Samsung SSDs are justified. The problem was in the Linux kernel

Remember the translation of the article “When Solid State Drives are not that solid” ? In it, Algolia employees blamed for data corruption in the RAID0 configuration on Samsung's SSDs.
The problem was nevertheless resolved as a result of a long trial, during which Algolia employees even had to write software that emulated their type of RAID load so that Samsung engineers could repeat the problem on their equipment. The fix affected the Linux kernel, or rather, the bio.c file, which is responsible for the basic operations of block I / O.
The problem was this: the kernel I / O subsystem can split the block I / O operation (BIO) into several, where appropriate. For separation, the bio_split () function is used. When splitting, a new BIO object is created, and the information in the old one is adjusted taking into account the fact that part of the addresses at which I / O occurs has moved to the new object. In order to save memory, a new object is created by copying values from the old one, while pointers in the new and old objects point to the same memory area. For read / write operations, this works fine, because when performing these operations, the contents of the fields of the BIO object accessible via pointers are not changed. However, this is not the case for the DISCARD operation - the bio_vec field of the bio structure contains a pointer to ancillary data,
The raid0 and raid10 kernel modules use the bio_split () function and send split requests to the SCSI / SATA driver, however, the SCSI / SATA driver does not assume that different requests can use the same memory area and overwrite the contents at the address specified in bio_vec. Therefore, the next request comes with a pointer to incorrect data, which calls DISCARD to incorrect addresses.

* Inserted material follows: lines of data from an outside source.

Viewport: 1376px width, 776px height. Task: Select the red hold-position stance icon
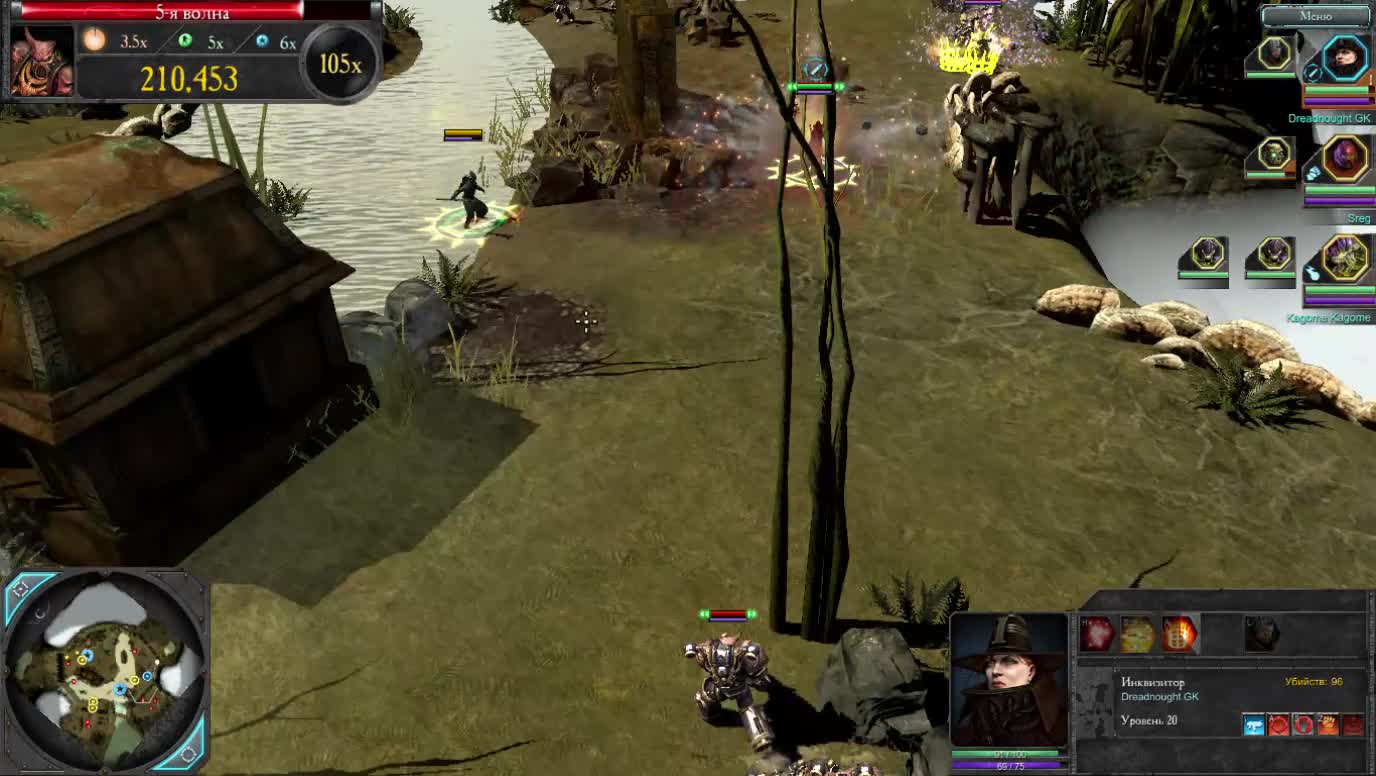point(1303,724)
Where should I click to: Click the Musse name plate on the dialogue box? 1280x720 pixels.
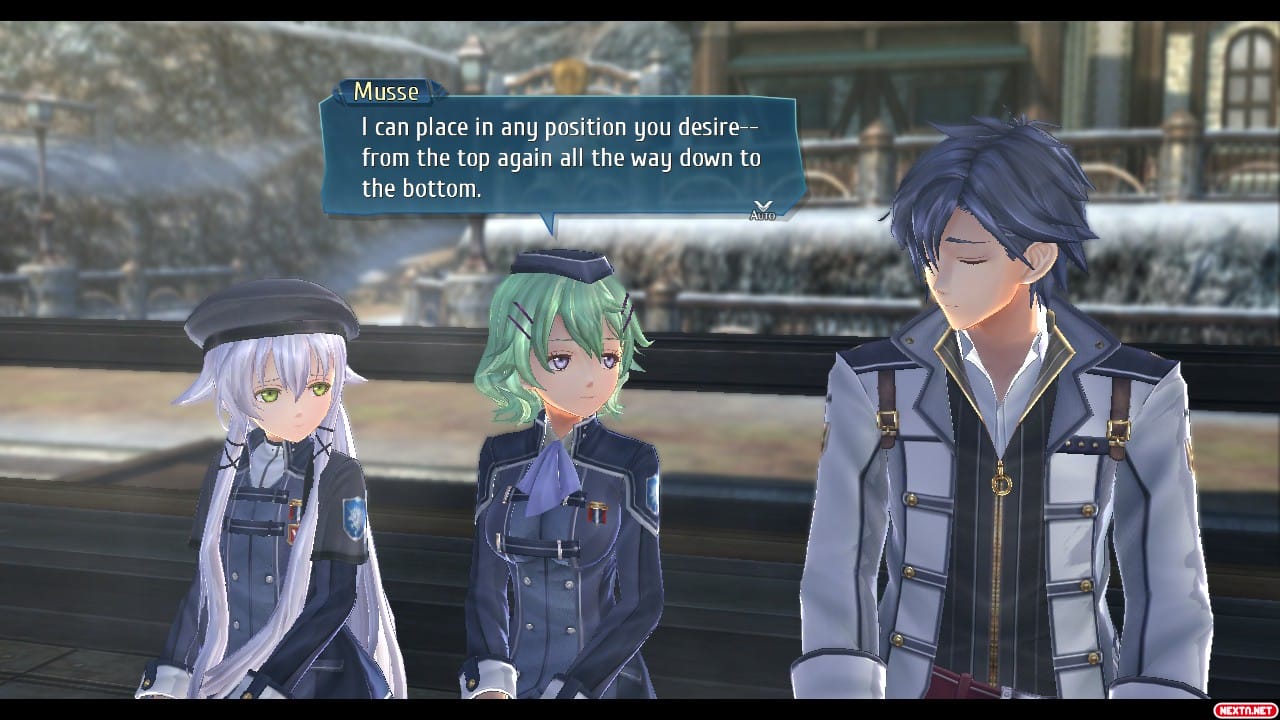tap(388, 92)
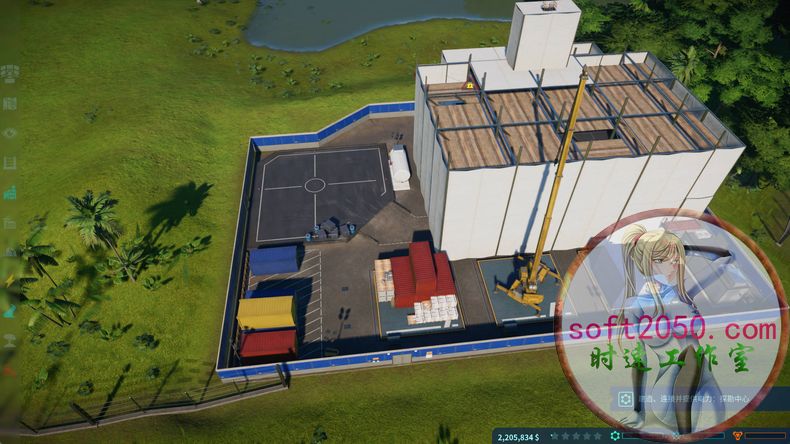Image resolution: width=790 pixels, height=444 pixels.
Task: Open the teal gear division icon
Action: tap(615, 436)
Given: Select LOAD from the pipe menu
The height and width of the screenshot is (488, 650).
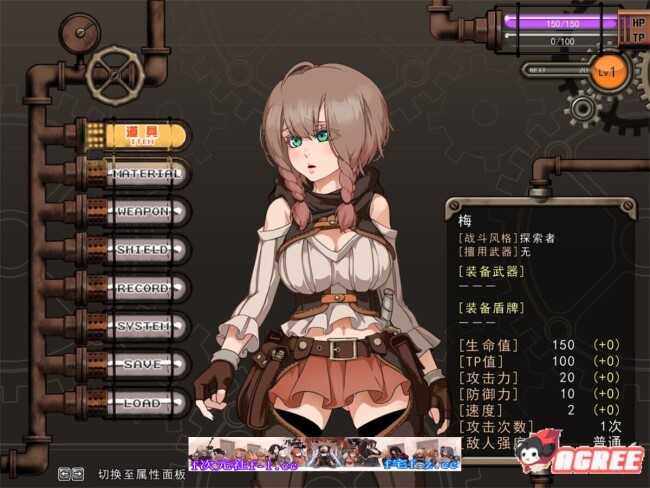Looking at the screenshot, I should coord(146,403).
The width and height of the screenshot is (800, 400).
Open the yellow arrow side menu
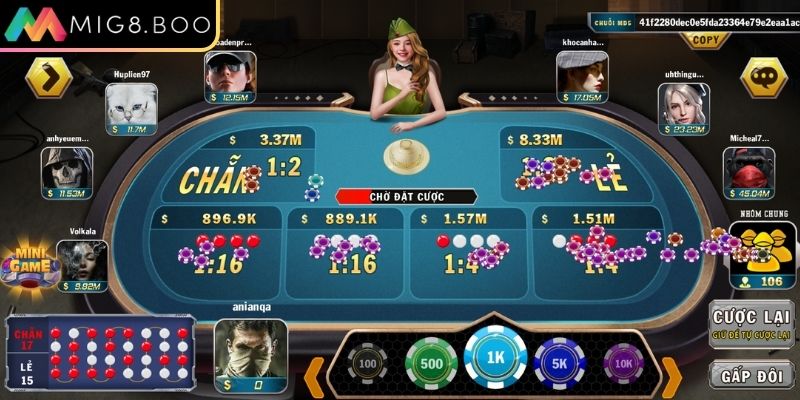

The first version of the patch , proposed by Samsung engineers, provided for the modification of the source code of the raid0 driver, however, a more general version was included in the kernel , which provides for a complete copying of the bio structure along with the memory pages it occupies if DISCARD is executed.
All drives supporting TRIM are affected by this problem, regardless of model, in a RAID0 or RAID10 configuration.
The question remains unclear why the problem did not appear on Intel drives. Perhaps the matter is in the timings.